__Task prompt__: Copy, exactly and without additions, every line in the records below from the one holding "Top Vendors (53, 231)" through the one holding "02/07 - 02/14 (186, 723)", both ends included.

Collected data:
[Start of Attachment]

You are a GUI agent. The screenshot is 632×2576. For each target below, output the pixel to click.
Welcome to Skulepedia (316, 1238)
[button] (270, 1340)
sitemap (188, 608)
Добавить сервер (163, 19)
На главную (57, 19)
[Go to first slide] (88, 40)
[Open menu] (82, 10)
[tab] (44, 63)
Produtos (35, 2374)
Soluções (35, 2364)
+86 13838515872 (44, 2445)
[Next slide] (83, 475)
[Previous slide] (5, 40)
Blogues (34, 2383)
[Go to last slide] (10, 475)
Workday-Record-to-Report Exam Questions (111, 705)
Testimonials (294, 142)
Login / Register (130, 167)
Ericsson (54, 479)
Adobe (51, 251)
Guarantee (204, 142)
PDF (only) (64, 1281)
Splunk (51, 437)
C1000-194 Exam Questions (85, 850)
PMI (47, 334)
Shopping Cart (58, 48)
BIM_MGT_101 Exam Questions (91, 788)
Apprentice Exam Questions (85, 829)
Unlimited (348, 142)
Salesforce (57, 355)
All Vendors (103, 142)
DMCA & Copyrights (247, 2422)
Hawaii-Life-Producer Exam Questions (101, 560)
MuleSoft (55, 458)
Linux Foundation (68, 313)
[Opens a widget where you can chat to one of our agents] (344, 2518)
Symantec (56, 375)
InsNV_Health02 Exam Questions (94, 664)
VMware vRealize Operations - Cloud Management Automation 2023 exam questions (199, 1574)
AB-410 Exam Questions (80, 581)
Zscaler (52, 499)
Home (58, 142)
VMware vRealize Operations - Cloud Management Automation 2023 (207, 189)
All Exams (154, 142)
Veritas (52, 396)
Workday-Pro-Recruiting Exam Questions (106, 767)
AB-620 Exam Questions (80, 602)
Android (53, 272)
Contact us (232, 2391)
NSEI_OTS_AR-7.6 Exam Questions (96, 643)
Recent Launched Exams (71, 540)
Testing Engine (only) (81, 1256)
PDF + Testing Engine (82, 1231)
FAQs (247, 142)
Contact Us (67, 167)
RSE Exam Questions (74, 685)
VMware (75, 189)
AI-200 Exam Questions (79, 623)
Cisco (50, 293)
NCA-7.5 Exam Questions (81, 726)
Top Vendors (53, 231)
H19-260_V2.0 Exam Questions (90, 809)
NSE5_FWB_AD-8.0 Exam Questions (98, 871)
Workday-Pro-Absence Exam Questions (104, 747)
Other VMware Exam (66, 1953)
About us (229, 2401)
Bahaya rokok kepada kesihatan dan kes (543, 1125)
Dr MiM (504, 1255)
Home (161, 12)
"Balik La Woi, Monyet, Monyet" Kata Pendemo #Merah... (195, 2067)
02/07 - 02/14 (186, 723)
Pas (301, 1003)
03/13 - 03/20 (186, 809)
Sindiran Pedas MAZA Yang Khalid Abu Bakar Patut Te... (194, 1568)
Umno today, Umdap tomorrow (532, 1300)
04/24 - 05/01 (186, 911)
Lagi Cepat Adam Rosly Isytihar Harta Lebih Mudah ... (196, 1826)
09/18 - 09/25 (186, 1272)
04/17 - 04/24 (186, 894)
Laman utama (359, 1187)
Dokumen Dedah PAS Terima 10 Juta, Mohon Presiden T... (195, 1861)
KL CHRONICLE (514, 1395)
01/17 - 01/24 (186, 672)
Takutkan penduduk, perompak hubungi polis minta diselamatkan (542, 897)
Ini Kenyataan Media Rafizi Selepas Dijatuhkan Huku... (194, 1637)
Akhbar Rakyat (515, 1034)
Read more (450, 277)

[End of Attachment]

__Reply to the task__:
Top Vendors (53, 231)
H19-260_V2.0 Exam Questions (90, 809)
NSE5_FWB_AD-8.0 Exam Questions (98, 871)
Workday-Pro-Absence Exam Questions (104, 747)
Other VMware Exam (66, 1953)
About us (229, 2401)
Bahaya rokok kepada kesihatan dan kes (543, 1125)
Dr MiM (504, 1255)
Home (161, 12)
"Balik La Woi, Monyet, Monyet" Kata Pendemo #Merah... (195, 2067)
02/07 - 02/14 (186, 723)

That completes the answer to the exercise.